**Consegna**
Rispondi a queste domande usando il brano fornito:
(a) Fino a quando la corsa dei carri si faceva solo a San Martino in Pensilis?
(b) In quale monastero furono trovate le spoglie di San Leo?
(c) Secondo mons. Tria, in quale giorno si faceva la corsa dei buoi con i carri?

**Brano fornito**
= = = =

Quindi, da questa interessante relazione si rileva che la corsa dei carri, almeno fino a tutto il 1879, veniva praticata solo a San Martino in Pensilis dove, con ogni probabilità, ebbe origine nel XII secolo in seguito al rinvenimento delle spoglie mortali del Patrono San Leo presso il monastero benedettino di San Felice, situato in una zona pianeggiante, non ancora ben identificata, della diocesi di Larino. Secondo la tradizione, le reliquie del Santo raggiunsero l’abitato di San Martino in Pensilis su di un carro in corsa trainato da buoi. “In memoria di questa traslazione – scrive mons. Tria – ogni anno sogliono que’ Popoli fare la corsa de’ Buoj con carri nella vigilia della sua Festa”.

= = = =

**Materiale fornito**
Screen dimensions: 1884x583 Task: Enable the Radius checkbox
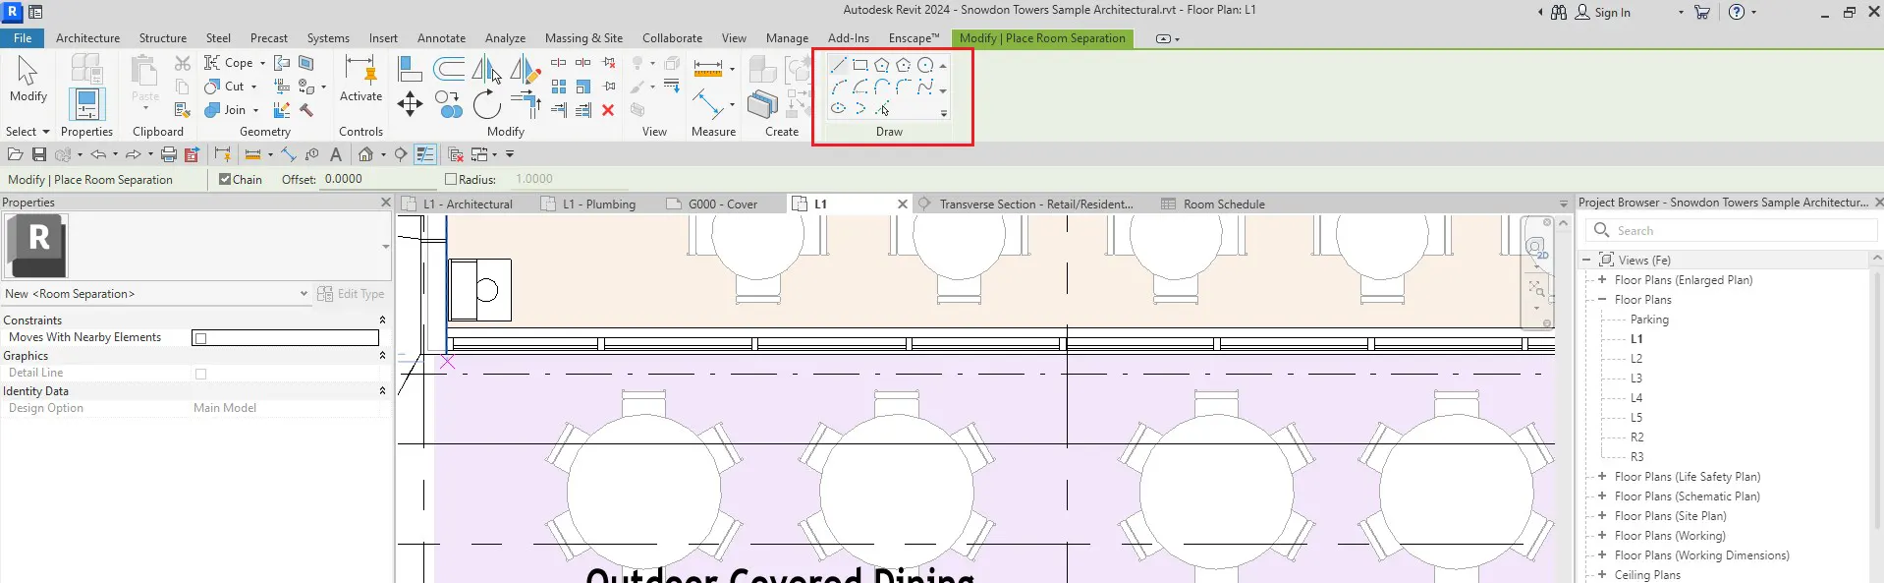coord(451,180)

= = = =

**Risultato**
(a) Almeno fino a tutto il 1879.
(b) Nel monastero benedettino di San Felice.
(c) Nella vigilia della festa del Santo.